On an individual level, we grow up eating the food of our cultures. It becomes a part of who each of us are. Many of us associate food from our childhood with warm feelings and good memories and it ties us to our families, holding a special and personal value for us. Food from our family often becomes the comfort food we seek as adults in times of frustration and stress. (Chau, B. Le, What Food Tells Us About Culture)
I grew up eating both Chinese and American food. And I love both cuisines. I guess this reflects my Asian American heritage. These days, I find comfort in eating Chinese food because Chinese food reminds me of my stress free childhood where I remember fondly my mother spending hours in the kitchen preparing me lunch and dinner. At the time, she used to use a huge Chinese cookbook to help her cook. My mother did not consider herself a great cook, because she needed a cookbook. She used to think that if she were a master cook, she would not need that cookbook. What she never realized was how delicious her meals were and how later on when I grew up, how much I would cherish the memories of me watching her cook in the kitchen. She never knew that when she had her back turned I would 'sample' her dishes by sticking my thumb into the dish or I would even lick the dish without her ever knowing it. My childhood Chinese kitchen were filled with the pungent odors of both ginger and scallions.
Yet, when I was with my American friends, I wanted to fit in. When I was with my American friends, I endeavored to eat mainly American fast foods like hamburgers and hotdogs, french fries and other junk food. When I was a kid, I actually did not like the Chinese food my mother cooked because Americans considered Chinese food 'exotic' and I thought my mother's cooking was 'boring' since I ate the same food every day. I remember at the time hankering for American foods or Italian cuisine. I used to plead with my parents not to go to the same Chinese restaurant every weekend, but instead to go to the 50's hamburger joint which I considered American cuisine. In a way, I was ashamed of my Chinese heritage because Chinese language, food, customs were seen as foreign and 'un-American'. I wanted to totally assimilate into American culture by speaking only English all the time, wearing Levi's blue jeans and eating American cuisine.
Young Yun Kim (2001, 2005 suggests that adaptation is a process of stress, adjustment, and growth. As individuals experience the stress of not fitting in with the environ- ment, the natural response is to seek to adjust. (Nakayama, 365)

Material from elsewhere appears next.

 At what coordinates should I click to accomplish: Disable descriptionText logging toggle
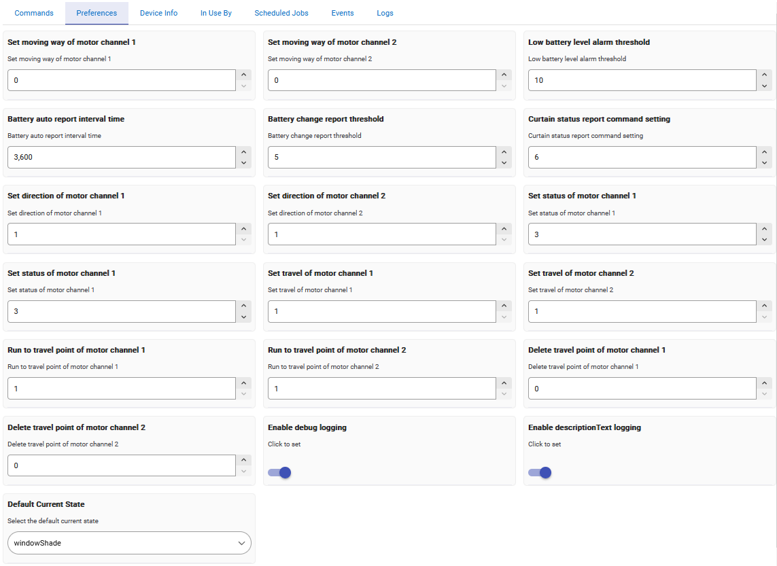click(540, 472)
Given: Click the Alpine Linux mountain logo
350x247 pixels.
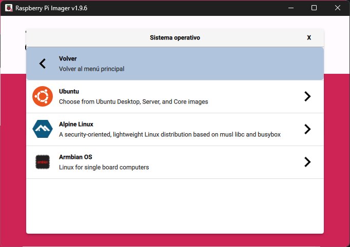Looking at the screenshot, I should [x=43, y=129].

When my mother would cook her Chinese foods while my American friends came to visit, I felt awkward since I knew my American friends did not have kitchens filled with ginger and scallions. It seems many second generation Asian Americans like myself experienced some shame or embarassment growing up Asian and different from the other kids. Oliver Wang, in his article, "We are what we eat: Asian Americans and Food' expresses his awkwardness growing up eating Asian food at school lunch:
Maybe an ambivalence towards the food of our immigrant parents was part of a proxy battle we waged as a second-generation trying to carve out our identity turf. I feel like every Asian American memoir that came from a ‘70s or ‘80s baby like myself included at least one requisite passage where an author expresses embarrassment over lunch boxes filled with kimchi or natto or curry that invited stares or jeers from non-Asian peers. We yearned for hot dogs and hamburgers, milk shakes and chili fries: proper American fare to sooth assimilation anxieties. But inevitably, the author eventually learns to re-embrace her or his culinary traditions (almost always via some dish their grandmother prepared). The moral: learning to love our food was learning to love ourselves, learning to love heritage..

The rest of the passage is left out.